The opening minutes set the tone for the rest of the game. Here is a recommended sequence:
  1. Open the web shell and explore the service source code immediately
  2. Identify the obvious vulnerabilities — look for unsanitised user input, SQL queries built with string concatenation, use of unsafe functions like gets()
  3. Patch the easiest vulnerabilities first — fix what you can quickly to protect yourself while other teams are still getting oriented
  4. Verify your service still works after patching — a broken service hurts your uptime
Do not start attacking in the first few minutes. Everyone else is reading the same source code you are. The teams that patch first have a defensive advantage for the rest of the game.

Splitting Roles

If you have multiple team members, divide responsibilities:
  • One person on defence — patching vulnerabilities, monitoring network traffic, keeping the service running
  • One or more on attack — exploiting vulnerabilities on other teams, submitting flags
  • Rotate periodically — the defender can share new vulnerability findings with the attackers, and attackers can flag which exploits other teams are using against you
If you are solo, alternate between attack and defence in blocks.
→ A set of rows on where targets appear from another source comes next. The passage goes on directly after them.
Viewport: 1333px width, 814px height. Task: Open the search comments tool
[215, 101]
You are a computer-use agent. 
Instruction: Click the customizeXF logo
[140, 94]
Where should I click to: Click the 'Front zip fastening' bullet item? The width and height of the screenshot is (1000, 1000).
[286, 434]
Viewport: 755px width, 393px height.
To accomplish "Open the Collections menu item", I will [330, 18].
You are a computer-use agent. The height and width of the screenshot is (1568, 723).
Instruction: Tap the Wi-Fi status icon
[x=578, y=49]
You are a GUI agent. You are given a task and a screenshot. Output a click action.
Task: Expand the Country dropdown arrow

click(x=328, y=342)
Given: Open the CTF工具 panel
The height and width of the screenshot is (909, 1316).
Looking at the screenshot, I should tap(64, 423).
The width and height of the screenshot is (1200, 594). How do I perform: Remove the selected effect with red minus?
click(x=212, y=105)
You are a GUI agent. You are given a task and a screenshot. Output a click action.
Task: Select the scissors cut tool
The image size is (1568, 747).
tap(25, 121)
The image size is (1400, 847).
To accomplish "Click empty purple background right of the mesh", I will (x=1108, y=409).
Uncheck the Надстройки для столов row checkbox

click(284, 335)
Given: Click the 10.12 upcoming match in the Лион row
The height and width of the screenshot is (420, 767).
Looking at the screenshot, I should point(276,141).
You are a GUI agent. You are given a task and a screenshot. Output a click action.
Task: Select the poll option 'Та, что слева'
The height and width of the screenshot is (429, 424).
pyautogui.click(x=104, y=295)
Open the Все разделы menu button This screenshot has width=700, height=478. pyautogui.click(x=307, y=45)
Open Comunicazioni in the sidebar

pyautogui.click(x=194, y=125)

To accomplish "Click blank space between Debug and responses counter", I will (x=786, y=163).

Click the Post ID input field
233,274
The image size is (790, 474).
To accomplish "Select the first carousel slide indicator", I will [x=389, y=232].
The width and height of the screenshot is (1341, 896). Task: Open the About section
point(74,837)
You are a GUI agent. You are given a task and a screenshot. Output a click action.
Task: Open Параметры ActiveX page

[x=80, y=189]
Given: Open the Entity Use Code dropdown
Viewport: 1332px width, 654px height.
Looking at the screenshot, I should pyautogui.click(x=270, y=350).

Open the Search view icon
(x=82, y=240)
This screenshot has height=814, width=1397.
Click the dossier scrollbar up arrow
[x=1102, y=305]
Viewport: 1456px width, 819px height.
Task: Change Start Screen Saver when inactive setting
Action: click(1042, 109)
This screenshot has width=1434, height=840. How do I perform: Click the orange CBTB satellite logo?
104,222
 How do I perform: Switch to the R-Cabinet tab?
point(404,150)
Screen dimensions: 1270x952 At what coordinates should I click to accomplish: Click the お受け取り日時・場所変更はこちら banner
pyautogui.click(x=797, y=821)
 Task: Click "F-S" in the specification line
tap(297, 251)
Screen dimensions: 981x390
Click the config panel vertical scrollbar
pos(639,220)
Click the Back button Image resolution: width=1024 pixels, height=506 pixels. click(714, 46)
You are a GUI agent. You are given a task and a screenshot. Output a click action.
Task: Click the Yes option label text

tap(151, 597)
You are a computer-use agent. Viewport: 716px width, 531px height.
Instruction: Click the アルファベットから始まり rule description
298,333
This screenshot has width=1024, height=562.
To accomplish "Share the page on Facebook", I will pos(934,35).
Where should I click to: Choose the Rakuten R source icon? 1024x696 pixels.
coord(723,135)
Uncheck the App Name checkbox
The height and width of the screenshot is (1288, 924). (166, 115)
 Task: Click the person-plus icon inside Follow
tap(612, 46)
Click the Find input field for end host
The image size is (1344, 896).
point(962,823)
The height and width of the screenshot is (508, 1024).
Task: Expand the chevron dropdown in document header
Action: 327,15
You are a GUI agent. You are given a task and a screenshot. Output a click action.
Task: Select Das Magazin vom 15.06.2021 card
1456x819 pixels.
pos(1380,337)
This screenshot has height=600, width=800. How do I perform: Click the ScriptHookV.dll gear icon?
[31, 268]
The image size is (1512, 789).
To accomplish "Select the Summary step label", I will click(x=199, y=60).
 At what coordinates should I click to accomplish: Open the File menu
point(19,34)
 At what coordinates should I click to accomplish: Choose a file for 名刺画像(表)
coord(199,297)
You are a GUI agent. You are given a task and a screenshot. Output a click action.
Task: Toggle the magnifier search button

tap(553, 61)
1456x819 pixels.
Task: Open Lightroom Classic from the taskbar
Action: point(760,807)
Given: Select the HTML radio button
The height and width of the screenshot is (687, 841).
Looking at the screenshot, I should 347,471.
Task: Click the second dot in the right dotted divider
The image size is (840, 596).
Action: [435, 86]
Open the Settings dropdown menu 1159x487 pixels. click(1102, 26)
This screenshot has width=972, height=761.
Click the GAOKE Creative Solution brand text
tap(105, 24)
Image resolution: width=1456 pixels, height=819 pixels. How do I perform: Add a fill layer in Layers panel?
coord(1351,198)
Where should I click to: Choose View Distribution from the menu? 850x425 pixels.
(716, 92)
Spend 5 minutes patching, then 5 minutes attacking, and check your uptime regularly.

Attack Strategy

  • Start with the simplest exploits — IDOR and path traversal are often quicker to exploit than buffer overflows
  • Script your exploits — if you find a working attack, write a small script to repeat it across all other teams automatically:
terminal
for team_ip in 10.0.1.1 10.0.2.1 10.0.3.1; do
  curl -s "http://$team_ip:9999/read?file=../../../flag.txt"
done
  • Re-run exploits periodically — the flag bot plants new flags every 2-3 minutes, so an exploit that worked once will yield new flags later
  • Check all teams — do not just target one team. Cast a wide net to maximise your flag captures

Defence Strategy

  • Patch, do not just block — disabling the service or blocking all traffic will tank your uptime. Fix the actual vulnerability so the service keeps working normally
  • Monitor the network traffic page — if you see exploit attempts coming in, prioritise patching that specific vulnerability
  • Test after every change — make a request to your own service after patching to confirm it still responds correctly
  • Keep backups — before editing a file, copy the original so you can restore it if your patch breaks something:
terminal
cp service.py service.py.bak

Common Mistakes

Spending too long on one exploit — if an attack is not working after a few minutes, move on to another vulnerability or another team. Come back to it later.
Ignoring uptime — even if you are leading in flag captures, a low uptime percentage can destroy your score. Check it regularly in the lobby.
Not reading the source code — random exploit attempts are far less effective than reading the code, understanding the vulnerability, and crafting a targeted exploit.
Patching without testing — a syntax error in your patch can crash the service. Always verify after making changes.
Not communicating with your team — if you find a vulnerability, tell your teammates. If you patch one, let them know so they do not waste time on it.

You Are Ready

You have completed all the learning modules. You understand what CyberBattles is, how scoring works, how to use the platform, how to navigate a terminal, how to attack and defend, and how to approach your first game strategically.